I handed him a sixpence.
“Thank ye. I’m never wrong in the
readin’ o’ face character.”
As I made to go from him, he started off again.
“You don’t happen to be a married man,
wi’ a wife and bairns?” he asked.
“No, Donald. Thank goodness! What
made you ask that?”
“Oh! I thought maybe you
were and that was the way you liked the words o’
my bit song.”
I left the tinker finishing his belated
breakfast and hurried down the road toward the village.
The sun was getting high in the heavens,
birds were singing and the spring workers were busy
in the fields. I took the side track down the
rough pathway leading to Modley Farm.
My good friend, big, brawny, bluff
Tom Tanner, who was standing under the
porch, hailed me from a distance, with his
usual merry shout.
“Where away, George? Feeling
fit for our trip?” he asked as I got up to him.
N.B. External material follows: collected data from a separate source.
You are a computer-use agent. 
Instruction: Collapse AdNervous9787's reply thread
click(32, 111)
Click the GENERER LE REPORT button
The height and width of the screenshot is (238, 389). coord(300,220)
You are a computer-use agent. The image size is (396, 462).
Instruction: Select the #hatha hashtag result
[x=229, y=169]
“I am sorry, old boy, but, so
far as I am concerned, the trip is off. I just
hurried down to tell you and Jim.
“You see, Tom, there is going
to be a House Party up there this week-end and my
dad’s mighty anxious to have me at home; so much
so, that I would offend him if I went off. Being
merely George Brammerton, I must bow to the paternal
commands, although I would rather, a hundred times,
be at the games.”
Tom’s face fell, and I could
see he was disappointed. I knew how much he
enjoyed those week-end excursions of ours.
“The fact is,” I explained,
“there is going to be a marriage up there pretty
soon, and, naturally, I am wanted to meet the lady.”
“Great Scott! George, you
are not trying to break it gently to me? You
are not going to get married, are you?” he asked
I laughed loudly. “Lord,
no! Not for a kingdom. It is my big brother
Tom seemed relieved. He even sighed.
“I’m glad to hear you
say it, George, for there’s a lot of fine athletic
meetings coming on during the next three or four months
and it would be a pity to miss them for, for,
Oh! hang it all! you know what I mean. You’re
such a queer, serious, determined sort of customer,
that it’s hard to say what you will do next.”
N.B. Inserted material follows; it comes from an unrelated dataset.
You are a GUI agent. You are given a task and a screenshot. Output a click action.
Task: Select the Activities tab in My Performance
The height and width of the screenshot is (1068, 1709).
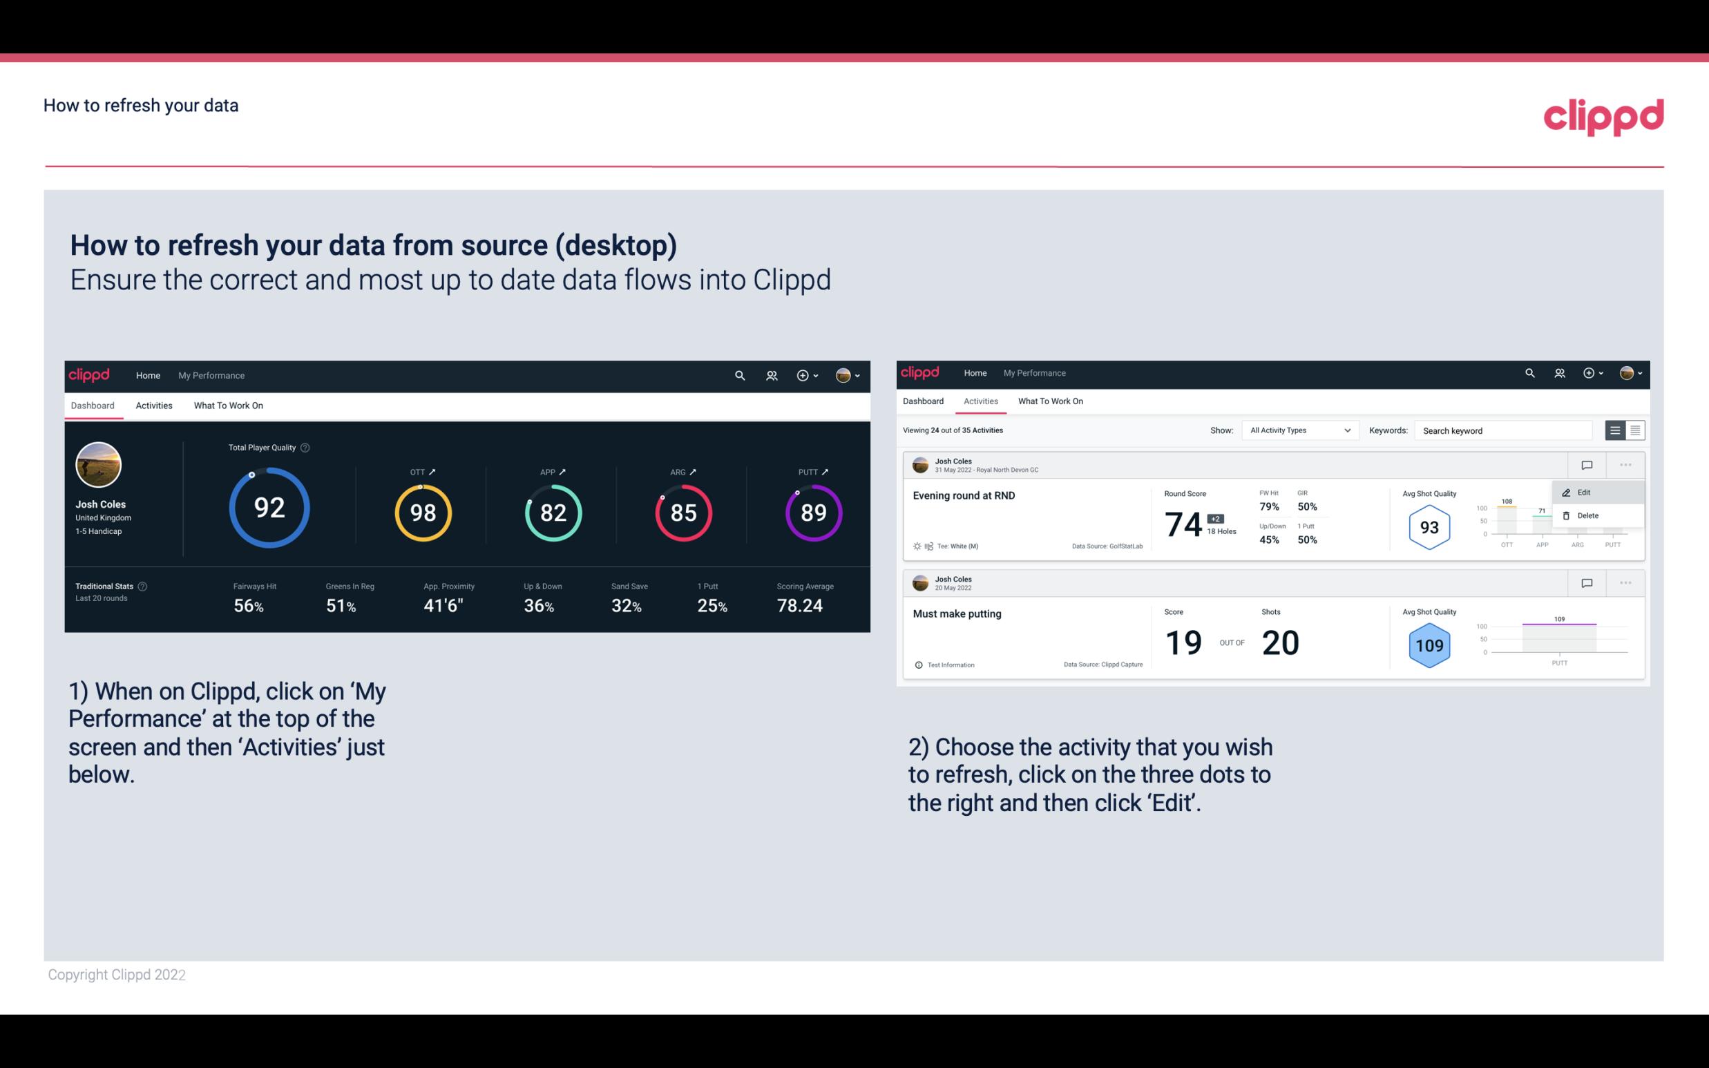pos(154,403)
He looked so solemn over the matter
that I laughed again.
His kind-hearted old mother, who had
been at work in the kitchen and had overheard our
conversation, came to the doorway and placed her arms
lovingly around our broad shoulders.
“Lots of time yet to think about
getting married. And, let me whisper something
into your ears. It’s an old woman’s
advice, and it’s good: when you do
think of marrying, be sure you get a wife with a pleasant
face and a good figure; a wife that other wives’
men will turn round and admire; for, you know, you
can never foretell what kind of temper a woman has
until you have lived with her. A maid is always
on her best behaviour before her lover. And,
just think what it would mean if you married a plain,
shapeless lass and she proved to have a temper like
a termagant! Now, a handsome lass, even if she
has a temper, is always a handsome lass
and something to rouse envy of you in other men.
And, after all, we measure and treasure what we have
in proportion as other people long for it. So,
whatever you do, young men, make sure she is handsome!”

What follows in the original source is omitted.